Google News will shut down in Spain in response to 'Google Tax'

Google News will close in Spain ahead of a new law which would require Google to pay publishers for showing snippets of their content on its site. Google will also remove Spanish publishers from international editions of Google News.

Jens Meyer/AP/File
Google announced it will close Google News in Spain in response to a law that would require it to pay Spanish publishers. Here, exhibitors work in front of a Google logo at an exhibition in Hanover, Germany.

Google announced this week that it will shut down Google News for users in Spain in response to a new intellectual property law which will take effect in the country starting next year.
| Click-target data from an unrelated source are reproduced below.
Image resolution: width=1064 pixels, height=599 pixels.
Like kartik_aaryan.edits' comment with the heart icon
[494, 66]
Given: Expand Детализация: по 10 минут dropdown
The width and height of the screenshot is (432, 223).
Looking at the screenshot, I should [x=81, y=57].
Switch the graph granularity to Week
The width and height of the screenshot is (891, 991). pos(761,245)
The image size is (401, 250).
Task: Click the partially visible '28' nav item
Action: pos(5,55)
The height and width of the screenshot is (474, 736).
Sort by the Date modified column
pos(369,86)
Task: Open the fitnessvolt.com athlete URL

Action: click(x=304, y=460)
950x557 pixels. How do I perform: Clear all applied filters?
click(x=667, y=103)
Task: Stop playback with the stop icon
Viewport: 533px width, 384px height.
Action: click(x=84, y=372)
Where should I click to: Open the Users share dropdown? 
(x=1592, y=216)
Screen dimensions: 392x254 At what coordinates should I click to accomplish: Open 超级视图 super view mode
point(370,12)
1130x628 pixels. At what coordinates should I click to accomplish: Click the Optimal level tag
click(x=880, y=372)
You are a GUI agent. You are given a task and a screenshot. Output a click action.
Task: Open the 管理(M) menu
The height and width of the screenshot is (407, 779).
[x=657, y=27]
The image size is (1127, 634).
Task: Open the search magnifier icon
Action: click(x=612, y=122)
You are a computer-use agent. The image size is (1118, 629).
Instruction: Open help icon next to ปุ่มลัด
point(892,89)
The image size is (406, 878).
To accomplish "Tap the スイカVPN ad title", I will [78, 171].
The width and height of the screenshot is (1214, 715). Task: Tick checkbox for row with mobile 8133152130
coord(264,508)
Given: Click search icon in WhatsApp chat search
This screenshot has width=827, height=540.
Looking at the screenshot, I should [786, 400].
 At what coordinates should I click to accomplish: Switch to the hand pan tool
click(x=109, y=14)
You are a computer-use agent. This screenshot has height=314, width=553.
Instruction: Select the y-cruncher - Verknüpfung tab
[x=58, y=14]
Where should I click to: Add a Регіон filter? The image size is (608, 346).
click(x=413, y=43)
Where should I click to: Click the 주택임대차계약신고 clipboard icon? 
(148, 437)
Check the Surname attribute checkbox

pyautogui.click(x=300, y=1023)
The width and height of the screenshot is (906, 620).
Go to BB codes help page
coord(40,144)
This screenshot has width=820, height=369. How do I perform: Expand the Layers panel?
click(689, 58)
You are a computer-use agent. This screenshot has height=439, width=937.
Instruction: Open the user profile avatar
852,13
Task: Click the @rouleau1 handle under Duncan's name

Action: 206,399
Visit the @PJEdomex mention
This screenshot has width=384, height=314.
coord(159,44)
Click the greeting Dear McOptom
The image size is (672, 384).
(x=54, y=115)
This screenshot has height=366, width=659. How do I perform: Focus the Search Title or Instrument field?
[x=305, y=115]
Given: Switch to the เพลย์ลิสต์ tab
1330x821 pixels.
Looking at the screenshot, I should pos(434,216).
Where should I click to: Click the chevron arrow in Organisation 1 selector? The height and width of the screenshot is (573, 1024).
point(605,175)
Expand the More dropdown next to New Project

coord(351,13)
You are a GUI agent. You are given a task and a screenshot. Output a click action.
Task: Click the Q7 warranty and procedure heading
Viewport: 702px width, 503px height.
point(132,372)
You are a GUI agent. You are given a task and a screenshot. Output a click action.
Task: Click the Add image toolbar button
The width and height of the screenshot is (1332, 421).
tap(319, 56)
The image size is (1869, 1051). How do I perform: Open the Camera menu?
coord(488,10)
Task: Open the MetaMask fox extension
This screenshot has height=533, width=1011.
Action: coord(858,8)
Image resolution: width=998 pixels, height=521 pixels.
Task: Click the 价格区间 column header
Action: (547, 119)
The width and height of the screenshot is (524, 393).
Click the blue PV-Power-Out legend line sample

The law, dubbed the “Google Tax,” would require Google and other news aggregators to pay publishers to show their content on their sites. Since Google doesn’t make any money from the News service, the company decided a pay-for-publication approach isn’t sustainable. Google will close Google News in Spain next week and will remove Spanish publishers from Google News sites in other countries.

Spain’s “Google Tax” law is an effort to protect the country’s local media industry by giving publishers more bargaining power against online news aggregators such as Google. The law doesn’t specify how much Google would have to pay publishers, but it sets a penalty of 600,000 Euros ($748,000) for failure to comply. That’s a hefty potential fee for Google, which aggregates millions of news links but doesn’t make any advertising revenue off its News Service.

Google News chief Richard Gingras said in a company blog post on Thursday, “This new legislation requires every Spanish publication to charge services like Google News for showing even the smallest snippet from their publications, whether they want to or not. As Google News itself makes no money ...  this new approach is simply not sustainable.” Google News will shut down in Spain on December 16, ahead of when the new law takes effect in January.

There has always been tension between Google and European media services, who argue that Google is building its own media empire by using their copyrighted content for free. But Google says its News service provides value by driving billions of people to those sites, increasing advertising revenue for publications large and small. Last year, Google removed several German publishers from Google News in response to a German law that allowed (but did not require) newspapers to demand payment from Google. The publishers soon asked Google to be relisted, saying their exclusion from Google News had caused visitor traffic and ad revenues to plummet.

Spain’s exclusion from Google News means Spanish readers will have to work a bit harder to find information and updates, and international readers will have less-easy access to news from and about the country. That could be significant, since Spain will have triple elections -- local, regional, and national -- in 2015. Spanish news organizations won’t be able to reach Latin American readers through Google News, and reports in English from outlets such as El Pais, Spain’s leading daily newspaper, won’t reach international readers.